Abstract

The purpose of the thesis is to develop a microfluidic based lab-on-chip (LOC) platform providing an Ex-Vivotesting environment that is able to mimic certain aspects of the in vivo growth conditions of the pollen tube, a cellular protuberance formed by the male gametophyte in the flowering plants. The thesis focuses on design, fabrication, modeling and testing of various LOC devices for the study of static and dynamic behavior of pollen tubes in response to mechanical stimulation.
TipChip, an LOC platform, was developed to advance both experimentation and phenotyping in cell tip growth research. The platform enabled simultaneous testing of multiple pollen tubes. Using TipChip, we were able to answer several outstanding questions regarding pollen tube biology. We found that contrary to other types of tip growing cells such as root hairs and fungal hyphae, pollen tubes do not have a directional memory. Furthermore, we explored the effect of geometry of the microfluidic cell culture on pollen tube growth. We found that changing the width of the microfluidic channels does not have a significant effect on the pollen tube growth rate, while the growth rate was increased by increasing microchannel depth.
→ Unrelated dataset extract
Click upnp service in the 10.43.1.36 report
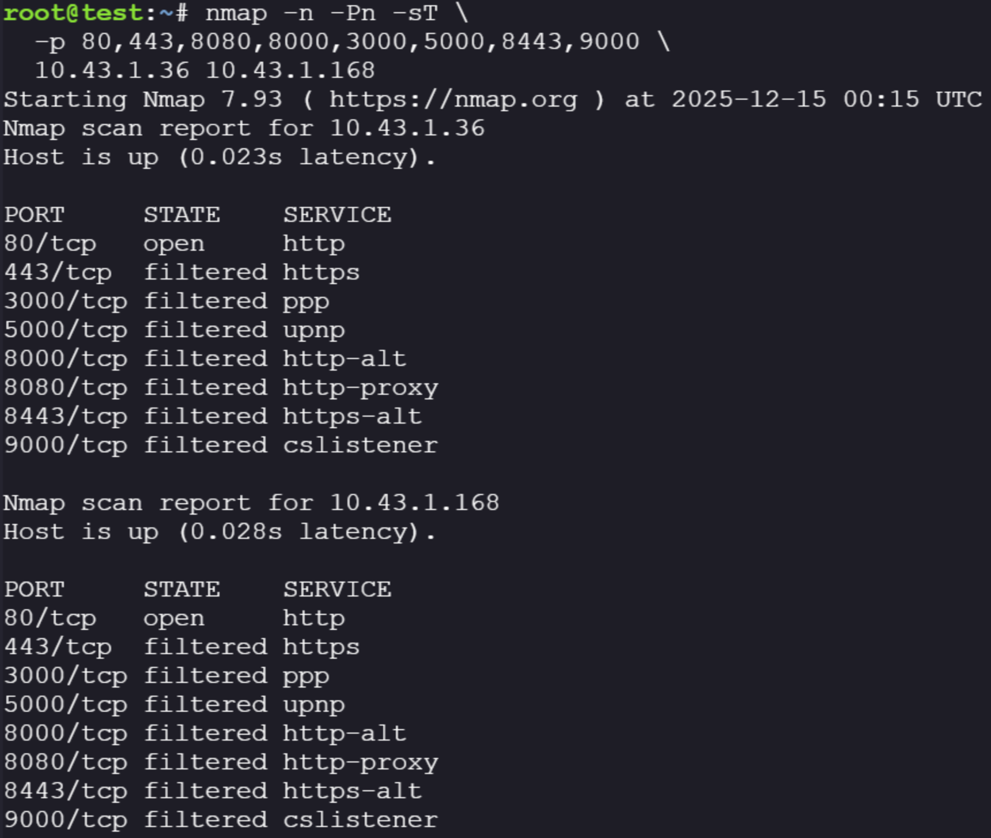The height and width of the screenshot is (838, 991). [313, 330]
We modified the original TipChip design to ascertain identical growth conditions for sequentiallyarranged pollen tubes and to ensure even distribution of entrapment probabilities for all microchannels. The effect of different dimensions of the microfluidic network on cell trapping probability was assessed using computational fluid dynamics and verified by experimental testing. The design was optimized based on trapping probability and uniformity of fluid flow conditions within the microchannels.
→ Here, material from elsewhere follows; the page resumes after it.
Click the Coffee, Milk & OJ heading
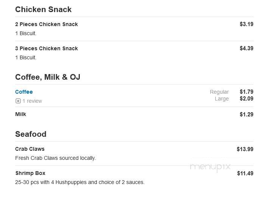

This thesis also presents a novel method of fabricating a high aspect ratio horizontal PDMS microcantilever-based flow sensor integrated into a microfluidic device. The performance of the flow sensor was tested by introducing various flow rates into the microfluidic device and measuring the deflection of the cantilever’s tip using an optical microscope.
The thesis addresses the quantification of cellular growth force of Camellia pollen tip growing cells using FlexChip, a flexure integrated LOC on polymer. We quantified the force that pollen tube is able to exert using a microfluidic lab-on-a-chip device integrated with flexural structure. The pollen grain is trapped in the microfluidic network and the growing tube is guided against a flexible microstructure that is monolithically integrated within the microfluidic chip. The invasive growth force of growing pollen tube was calculated from the maximal bending of microstructure modelled by Finite Element Analysis (FEA).
Furthermore, the effect of the mechanical obstacle on the pollen tube's growth dynamics was assessed by quantifying the shift in the peak frequency characterizing the oscillatory behavior of the pollen tube growth rate. Our detailed analysis of the pollen tube growth dynamic before and during the contact with microcantilever revealed that pollen tube growth rate was reduced by 44% during the contact with the microcantilever. Moreover, the peak of oscillation frequency of pollen tube growth rate was reduced more dramatically by 70-75%. This suggests that the pollen tube actively changes its growth pattern to cope with the mechanical obstacle.
Our findings in this thesis are novel in terms of pollen biology, and we believe insights from this research will lead to a better understanding of morphogenesis of a kind of tip growing cells, namely, pollen tube.